Task to carry out » Count how many lines of the listing below contain the string "input", and give only that number.
☆ ☆ ☆ ☆ ☆ ☆ ☆
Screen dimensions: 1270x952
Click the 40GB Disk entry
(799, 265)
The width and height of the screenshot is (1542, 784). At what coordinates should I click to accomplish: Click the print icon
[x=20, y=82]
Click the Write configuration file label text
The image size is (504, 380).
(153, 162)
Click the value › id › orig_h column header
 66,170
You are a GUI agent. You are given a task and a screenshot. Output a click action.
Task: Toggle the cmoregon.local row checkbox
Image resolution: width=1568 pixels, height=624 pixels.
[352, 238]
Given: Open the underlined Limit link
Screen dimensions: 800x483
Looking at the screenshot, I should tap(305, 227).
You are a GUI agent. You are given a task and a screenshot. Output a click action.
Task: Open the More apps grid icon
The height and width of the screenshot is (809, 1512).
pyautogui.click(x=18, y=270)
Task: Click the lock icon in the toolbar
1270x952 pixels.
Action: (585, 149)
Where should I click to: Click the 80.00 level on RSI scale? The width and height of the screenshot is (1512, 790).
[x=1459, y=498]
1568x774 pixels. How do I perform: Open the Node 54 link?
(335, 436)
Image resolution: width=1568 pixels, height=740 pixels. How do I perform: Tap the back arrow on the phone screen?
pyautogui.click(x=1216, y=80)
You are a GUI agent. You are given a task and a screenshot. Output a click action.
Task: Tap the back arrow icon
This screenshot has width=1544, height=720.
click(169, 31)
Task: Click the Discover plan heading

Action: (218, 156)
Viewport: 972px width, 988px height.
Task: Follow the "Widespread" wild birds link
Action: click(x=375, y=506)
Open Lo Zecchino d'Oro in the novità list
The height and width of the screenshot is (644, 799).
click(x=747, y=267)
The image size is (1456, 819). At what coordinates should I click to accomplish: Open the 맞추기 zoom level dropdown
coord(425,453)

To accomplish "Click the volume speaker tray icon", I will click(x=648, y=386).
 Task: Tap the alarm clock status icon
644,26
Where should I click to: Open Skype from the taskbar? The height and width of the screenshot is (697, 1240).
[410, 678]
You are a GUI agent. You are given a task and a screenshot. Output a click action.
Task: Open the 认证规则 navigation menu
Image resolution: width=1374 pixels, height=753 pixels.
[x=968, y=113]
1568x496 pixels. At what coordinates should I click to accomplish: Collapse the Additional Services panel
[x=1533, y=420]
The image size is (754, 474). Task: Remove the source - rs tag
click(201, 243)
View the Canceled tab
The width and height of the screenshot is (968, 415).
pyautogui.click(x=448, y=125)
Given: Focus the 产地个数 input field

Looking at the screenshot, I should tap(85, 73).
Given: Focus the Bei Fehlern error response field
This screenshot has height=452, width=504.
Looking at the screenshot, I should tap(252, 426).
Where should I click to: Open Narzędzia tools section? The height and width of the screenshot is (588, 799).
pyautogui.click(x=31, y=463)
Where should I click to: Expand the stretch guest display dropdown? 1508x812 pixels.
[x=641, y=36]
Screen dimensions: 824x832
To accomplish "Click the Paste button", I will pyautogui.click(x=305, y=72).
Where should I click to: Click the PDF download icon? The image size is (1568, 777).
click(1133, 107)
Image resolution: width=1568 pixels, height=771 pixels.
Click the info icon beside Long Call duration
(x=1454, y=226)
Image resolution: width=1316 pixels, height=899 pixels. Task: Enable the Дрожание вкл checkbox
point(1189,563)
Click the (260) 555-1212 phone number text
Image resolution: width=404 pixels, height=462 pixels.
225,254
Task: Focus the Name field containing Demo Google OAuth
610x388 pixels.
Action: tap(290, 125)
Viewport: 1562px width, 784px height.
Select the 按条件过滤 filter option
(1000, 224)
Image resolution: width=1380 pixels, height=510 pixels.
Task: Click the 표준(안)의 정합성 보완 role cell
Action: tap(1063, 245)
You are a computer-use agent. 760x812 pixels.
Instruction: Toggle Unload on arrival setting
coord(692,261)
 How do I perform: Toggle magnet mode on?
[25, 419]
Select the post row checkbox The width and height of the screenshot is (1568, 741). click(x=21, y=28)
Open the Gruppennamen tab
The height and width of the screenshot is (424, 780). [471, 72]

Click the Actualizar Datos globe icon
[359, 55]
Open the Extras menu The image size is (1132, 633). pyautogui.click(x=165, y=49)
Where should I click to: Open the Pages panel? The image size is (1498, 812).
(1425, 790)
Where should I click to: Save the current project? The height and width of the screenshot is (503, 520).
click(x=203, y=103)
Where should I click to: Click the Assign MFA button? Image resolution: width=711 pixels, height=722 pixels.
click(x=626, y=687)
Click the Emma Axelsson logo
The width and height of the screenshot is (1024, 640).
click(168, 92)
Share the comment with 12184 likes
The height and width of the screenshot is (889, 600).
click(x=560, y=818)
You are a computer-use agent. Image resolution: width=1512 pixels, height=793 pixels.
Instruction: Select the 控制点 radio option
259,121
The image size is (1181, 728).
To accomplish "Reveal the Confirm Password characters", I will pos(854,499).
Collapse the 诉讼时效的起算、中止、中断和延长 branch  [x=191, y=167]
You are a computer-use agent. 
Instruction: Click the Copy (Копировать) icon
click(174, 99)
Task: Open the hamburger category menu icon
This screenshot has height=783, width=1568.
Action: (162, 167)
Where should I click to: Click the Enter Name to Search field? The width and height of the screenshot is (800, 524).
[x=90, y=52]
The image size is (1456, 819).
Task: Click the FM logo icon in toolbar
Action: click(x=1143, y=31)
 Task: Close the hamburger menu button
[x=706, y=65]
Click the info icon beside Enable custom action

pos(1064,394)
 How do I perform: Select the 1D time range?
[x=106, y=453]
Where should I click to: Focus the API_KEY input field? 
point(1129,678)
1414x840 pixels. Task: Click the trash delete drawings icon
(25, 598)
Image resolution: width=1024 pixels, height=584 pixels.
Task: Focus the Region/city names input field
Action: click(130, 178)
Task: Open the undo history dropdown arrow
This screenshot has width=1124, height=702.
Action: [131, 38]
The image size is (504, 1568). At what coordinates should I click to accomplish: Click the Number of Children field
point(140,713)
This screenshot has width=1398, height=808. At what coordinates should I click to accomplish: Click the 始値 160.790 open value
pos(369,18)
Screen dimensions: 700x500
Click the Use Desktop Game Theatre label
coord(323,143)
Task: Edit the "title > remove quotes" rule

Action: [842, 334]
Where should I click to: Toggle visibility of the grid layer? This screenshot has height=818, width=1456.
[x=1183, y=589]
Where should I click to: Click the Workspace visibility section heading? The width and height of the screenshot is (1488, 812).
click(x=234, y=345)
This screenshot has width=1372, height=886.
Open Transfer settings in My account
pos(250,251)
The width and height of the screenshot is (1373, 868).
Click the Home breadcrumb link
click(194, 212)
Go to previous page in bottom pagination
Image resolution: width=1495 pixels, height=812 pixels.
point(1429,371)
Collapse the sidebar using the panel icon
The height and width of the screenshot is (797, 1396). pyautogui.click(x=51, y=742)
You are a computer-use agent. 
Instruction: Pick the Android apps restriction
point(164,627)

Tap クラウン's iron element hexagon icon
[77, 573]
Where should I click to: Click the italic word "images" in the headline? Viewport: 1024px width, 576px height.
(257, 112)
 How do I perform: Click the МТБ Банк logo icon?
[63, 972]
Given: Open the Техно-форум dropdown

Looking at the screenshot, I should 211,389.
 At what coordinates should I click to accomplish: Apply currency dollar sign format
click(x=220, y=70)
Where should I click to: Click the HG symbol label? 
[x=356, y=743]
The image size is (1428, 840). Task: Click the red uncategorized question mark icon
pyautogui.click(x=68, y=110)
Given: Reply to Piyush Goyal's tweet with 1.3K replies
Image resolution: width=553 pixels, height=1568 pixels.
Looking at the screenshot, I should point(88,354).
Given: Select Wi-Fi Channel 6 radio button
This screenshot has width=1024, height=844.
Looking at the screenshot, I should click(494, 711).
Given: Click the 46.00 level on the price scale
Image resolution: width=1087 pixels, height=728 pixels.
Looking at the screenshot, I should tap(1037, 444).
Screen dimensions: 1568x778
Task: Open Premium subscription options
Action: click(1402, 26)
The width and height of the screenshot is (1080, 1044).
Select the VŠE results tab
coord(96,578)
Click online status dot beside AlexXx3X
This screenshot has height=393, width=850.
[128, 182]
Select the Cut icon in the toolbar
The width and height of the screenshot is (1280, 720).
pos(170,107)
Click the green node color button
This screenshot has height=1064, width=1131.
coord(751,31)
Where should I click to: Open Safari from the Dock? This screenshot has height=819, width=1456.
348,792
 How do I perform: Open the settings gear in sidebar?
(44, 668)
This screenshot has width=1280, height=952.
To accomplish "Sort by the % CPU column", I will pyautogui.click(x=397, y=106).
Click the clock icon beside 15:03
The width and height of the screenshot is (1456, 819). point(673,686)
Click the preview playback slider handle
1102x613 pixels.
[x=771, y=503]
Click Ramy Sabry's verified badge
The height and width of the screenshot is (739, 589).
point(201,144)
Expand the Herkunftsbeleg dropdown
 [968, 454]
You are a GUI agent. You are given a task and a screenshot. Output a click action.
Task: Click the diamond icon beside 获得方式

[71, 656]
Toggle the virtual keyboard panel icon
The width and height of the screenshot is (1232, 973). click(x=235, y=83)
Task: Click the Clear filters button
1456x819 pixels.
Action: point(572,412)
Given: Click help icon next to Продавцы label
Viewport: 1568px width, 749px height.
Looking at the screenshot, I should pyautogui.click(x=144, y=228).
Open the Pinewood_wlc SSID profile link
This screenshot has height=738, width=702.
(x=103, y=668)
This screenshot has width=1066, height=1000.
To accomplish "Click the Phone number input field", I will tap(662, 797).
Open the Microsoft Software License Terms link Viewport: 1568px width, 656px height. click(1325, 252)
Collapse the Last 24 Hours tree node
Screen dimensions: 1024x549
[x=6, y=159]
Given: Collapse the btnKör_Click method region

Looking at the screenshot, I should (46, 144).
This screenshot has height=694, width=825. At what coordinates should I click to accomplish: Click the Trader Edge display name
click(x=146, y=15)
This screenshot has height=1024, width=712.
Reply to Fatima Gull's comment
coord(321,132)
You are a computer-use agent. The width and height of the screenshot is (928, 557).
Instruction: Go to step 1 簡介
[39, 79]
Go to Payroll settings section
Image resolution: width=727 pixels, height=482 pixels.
☆ ☆ ☆ ☆ ☆ ☆ ☆
Correct answer » 4